How I suggest paring down
- Ask yourself, “What’s the easiest thing to get rid of?”
- Get rid of the first thing that comes to mind. If you spend extra decision power trying to figure out if it’s really the #1 easiest thing of all the things in your life to get rid of, you’re just wasting yourself away.
Repeat those first two steps.
Once you reach a point where nothing feels too easy to get rid of, stop. Mark a date on your calendar when you’ll revisit this question. Make it a month to six months from today.
In the meantime, don’t try to get rid of anything else but don’t add anything either. Just live. Live with what you have. And as you’re living, ask yourself, as the ancient stoics did, “Is this the situation I feared?”
This model works for a couple reasons:
- It removes a lot of the thought process. Your thinking brain doesn’t want to get rid of stuff. That’s goes against everything it’s learned from consumerist culture.
- It introduces you to minimalism in steps.
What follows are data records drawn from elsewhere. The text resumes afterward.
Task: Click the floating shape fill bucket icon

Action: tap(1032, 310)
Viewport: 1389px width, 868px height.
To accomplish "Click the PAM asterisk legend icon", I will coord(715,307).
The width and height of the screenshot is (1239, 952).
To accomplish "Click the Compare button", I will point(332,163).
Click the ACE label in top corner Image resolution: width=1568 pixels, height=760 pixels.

Instead of trying to sell your DVD collection or unplug your fridge right off, you can ease your way into it.
I think this is one of the biggest turnoffs in minimalism. When someone first approaches the subject, they look to the examples already living the lifestyle. In many cases, these examples have already passed through the early stages, so their version of minimalism seems insanely extreme.
Thing is, everyone started somewhere. And most didn’t start by selling all their cars. Most started somewhere simple: they gave away some of their T-shirts, they donated a few of their books to the library, they deleted some of the emails in their inbox.
As a beginner, look to the experts for inspiration but then just experiment. Get rid of something, the easiest thing, do it again and again, and keep asking, “Is this what scared me?”